For car enthusiasts who couldn’t afford buying new vehicles, leasing is an excellent alternative. There are lots of benefits if you make no mistake when making a deal but many confusing factors are there as well. If one is to master the secrets of auto leasing, better be familiar with more than mere terms and conditions. Consumers need to understand every single fact in detail before taking any decision. Many drivers prefer car rental usually for 24 to 36 months when staying in Qatar for longer. If you’re good at bargaining, landing a profitable deal won’t be a problem.

  1. How to Determine Lease Interest Rate?

Interest rate in car lease is often reflected as “money factor” instead of annual percentage rate (APR). In order to convert, compute this “money factor” (that usually appears as a decimal such as .004) by 2400 for instance. Here as we mentioned, .004 when multiplied by 2400 will convert into an APR of roughly 9.6 percent. Dealers mostly use this money factor in a dishonest way to collect more lease from car renters. Money factor is another technique to calculate accrued interest.

  1. Is Leasing Always a Better Option Than Buying?

Well, not necessarily! If auto-mobile industry were only dealing with lease, there wouldn’t be any buyers eventually resulting in market collapse. Still, we can say that car lease is often better than buy as you get to test many different vehicles this way; apparently not possible with a permanent purchase. Same rules are applicable when you own a small business or self-employed (tax breaks). If you prefer keeping the same vehicle for a long time or drive more than 20,000 miles per annum, leasing is definitely a bad decision.

  1. Is Lower Priced Vehicle Also Provides Cheaper Lease?

Again, not necessary! Major proportion of your lease payment move towards depreciation where residual value will indicate estimated cost of vehicle by end of agreement. Your lease cost would comprise of; difference between residual value and price, money factor, fees and taxes. Higher the residual value; less will be the pay. Residual rates are mostly indicated in percentage of original MSRP, such as 67 percent or any other figure. So you can say a vehicle with lower cost isn’t necessarily cheaper to lease, only if it has a high depreciation rate.

  1. Is Your Lease Selling Price Negotiable?

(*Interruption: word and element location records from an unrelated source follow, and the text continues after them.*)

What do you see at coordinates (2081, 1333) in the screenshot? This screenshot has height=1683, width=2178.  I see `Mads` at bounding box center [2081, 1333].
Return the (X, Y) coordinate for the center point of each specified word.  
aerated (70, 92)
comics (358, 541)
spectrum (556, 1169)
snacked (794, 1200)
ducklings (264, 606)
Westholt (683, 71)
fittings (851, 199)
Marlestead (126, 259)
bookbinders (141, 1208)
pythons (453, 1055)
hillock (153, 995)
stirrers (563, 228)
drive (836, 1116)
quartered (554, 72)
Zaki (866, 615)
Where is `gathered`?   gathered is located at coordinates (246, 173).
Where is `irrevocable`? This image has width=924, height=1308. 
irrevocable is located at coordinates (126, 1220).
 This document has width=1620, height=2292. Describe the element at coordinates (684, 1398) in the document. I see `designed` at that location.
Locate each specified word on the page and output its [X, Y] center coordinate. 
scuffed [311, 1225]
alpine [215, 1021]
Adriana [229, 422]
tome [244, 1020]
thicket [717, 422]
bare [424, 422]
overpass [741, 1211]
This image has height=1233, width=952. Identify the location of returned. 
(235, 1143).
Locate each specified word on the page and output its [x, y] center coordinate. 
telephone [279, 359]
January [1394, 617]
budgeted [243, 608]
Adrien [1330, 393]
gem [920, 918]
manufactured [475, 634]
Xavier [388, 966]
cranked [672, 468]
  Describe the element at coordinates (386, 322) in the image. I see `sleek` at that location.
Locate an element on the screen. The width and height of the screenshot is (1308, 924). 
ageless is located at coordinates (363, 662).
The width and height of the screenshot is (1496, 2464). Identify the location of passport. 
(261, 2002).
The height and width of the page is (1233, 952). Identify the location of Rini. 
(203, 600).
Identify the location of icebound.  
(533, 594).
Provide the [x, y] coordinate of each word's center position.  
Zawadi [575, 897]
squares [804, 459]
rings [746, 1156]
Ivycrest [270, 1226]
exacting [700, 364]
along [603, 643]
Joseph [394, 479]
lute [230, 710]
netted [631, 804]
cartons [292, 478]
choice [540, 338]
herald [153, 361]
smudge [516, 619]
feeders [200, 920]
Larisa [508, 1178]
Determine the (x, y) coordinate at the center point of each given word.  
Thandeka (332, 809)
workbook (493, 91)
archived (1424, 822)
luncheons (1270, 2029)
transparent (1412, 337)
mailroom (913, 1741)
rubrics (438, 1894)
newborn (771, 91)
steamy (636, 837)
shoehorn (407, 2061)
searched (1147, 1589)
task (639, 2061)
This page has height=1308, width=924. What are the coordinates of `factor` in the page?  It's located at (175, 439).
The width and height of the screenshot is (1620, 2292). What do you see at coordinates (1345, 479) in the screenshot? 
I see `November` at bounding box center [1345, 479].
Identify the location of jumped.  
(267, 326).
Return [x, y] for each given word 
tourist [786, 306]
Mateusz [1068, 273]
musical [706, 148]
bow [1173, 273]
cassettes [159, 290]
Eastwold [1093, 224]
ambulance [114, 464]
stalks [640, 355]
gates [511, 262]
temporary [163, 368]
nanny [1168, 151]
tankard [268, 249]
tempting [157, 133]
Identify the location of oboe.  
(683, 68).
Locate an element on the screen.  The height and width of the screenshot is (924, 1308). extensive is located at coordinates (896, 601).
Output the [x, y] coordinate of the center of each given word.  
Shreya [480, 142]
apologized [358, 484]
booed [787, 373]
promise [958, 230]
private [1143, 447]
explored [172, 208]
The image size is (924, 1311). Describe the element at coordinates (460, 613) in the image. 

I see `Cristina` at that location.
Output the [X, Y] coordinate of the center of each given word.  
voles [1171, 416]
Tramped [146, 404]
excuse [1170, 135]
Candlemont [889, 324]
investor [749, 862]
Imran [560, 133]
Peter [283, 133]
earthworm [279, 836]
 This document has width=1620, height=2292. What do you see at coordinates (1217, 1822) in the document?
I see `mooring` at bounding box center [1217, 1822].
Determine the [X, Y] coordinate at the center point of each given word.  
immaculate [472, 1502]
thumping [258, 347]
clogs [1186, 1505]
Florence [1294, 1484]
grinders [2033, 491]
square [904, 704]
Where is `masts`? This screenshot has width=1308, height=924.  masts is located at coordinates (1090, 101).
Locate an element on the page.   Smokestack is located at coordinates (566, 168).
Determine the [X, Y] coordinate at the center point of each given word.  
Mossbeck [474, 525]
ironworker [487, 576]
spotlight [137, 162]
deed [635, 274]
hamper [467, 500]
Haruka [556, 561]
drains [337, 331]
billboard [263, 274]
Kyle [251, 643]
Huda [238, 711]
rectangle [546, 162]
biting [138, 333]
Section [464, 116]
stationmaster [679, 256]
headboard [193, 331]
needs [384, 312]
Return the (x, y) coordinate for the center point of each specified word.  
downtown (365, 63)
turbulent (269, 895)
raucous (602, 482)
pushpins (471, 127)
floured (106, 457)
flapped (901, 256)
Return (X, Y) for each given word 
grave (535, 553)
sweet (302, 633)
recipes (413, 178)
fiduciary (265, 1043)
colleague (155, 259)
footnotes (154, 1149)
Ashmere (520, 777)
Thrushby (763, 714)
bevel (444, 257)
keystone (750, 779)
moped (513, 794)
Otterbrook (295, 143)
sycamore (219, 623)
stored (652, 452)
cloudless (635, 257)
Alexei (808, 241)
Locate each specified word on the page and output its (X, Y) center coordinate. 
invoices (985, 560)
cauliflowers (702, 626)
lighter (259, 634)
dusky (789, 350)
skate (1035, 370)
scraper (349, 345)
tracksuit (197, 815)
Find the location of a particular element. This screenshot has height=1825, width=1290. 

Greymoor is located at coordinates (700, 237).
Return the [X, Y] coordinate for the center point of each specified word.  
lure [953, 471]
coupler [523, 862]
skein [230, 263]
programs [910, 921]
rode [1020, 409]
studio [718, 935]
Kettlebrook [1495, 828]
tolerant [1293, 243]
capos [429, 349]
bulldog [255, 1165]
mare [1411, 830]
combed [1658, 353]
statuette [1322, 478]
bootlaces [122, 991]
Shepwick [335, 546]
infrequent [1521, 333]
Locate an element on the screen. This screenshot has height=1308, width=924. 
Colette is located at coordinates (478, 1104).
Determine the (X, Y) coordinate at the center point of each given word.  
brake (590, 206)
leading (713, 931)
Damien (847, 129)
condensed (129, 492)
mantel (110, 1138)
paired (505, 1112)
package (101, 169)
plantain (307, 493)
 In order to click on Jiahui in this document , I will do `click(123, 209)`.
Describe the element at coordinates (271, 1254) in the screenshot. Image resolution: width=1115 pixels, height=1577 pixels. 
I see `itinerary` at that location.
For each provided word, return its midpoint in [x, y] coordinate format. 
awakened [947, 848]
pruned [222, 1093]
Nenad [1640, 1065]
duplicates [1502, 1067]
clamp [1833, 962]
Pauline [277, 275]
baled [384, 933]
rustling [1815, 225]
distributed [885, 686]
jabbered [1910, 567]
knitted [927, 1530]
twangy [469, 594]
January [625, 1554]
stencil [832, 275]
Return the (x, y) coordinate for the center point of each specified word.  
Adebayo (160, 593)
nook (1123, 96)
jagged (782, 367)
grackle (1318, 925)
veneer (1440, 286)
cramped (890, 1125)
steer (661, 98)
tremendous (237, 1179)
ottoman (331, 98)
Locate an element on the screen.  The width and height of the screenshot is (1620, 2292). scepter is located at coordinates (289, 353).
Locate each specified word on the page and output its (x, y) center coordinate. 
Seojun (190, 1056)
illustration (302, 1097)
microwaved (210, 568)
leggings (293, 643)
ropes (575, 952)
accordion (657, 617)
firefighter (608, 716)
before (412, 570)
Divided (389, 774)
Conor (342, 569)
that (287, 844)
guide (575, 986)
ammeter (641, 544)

For this, we would say yes as no deal is made without mutual negotiation. Dealers always try to confuse their consumers only to get maximum lease amount. They would tell leases are non-negotiable and based on vehicle’s MSRP but this isn’t the real case. Though residual cost is based on MSRP, there’s actually a selling price to lease known as “cap cost”. And that’s clearly mentioned on every lease agreement.


  1. Once the Lease is up, what’ll become of the Vehicle?

Two things are likely to happen once the lease is up! You can either buy the vehicle over residual cost as agreed at the time of agreement or return the vehicle to dealer. While returning the car to dealer, it’ll be stored till leasing company (that’s usually the manufacturer) picks it up. This leasing company is likely to sell the vehicle at a car auction or offer it to a dealer for wholesale.

  1. Is There Any Additional Fee When Lease Term Expire?

Several factors are taken into account before allotting extra fee. Although there isn’t any by the time your lease is up, charges may apply if car has experienced damage or you’ve exceed mileage limit.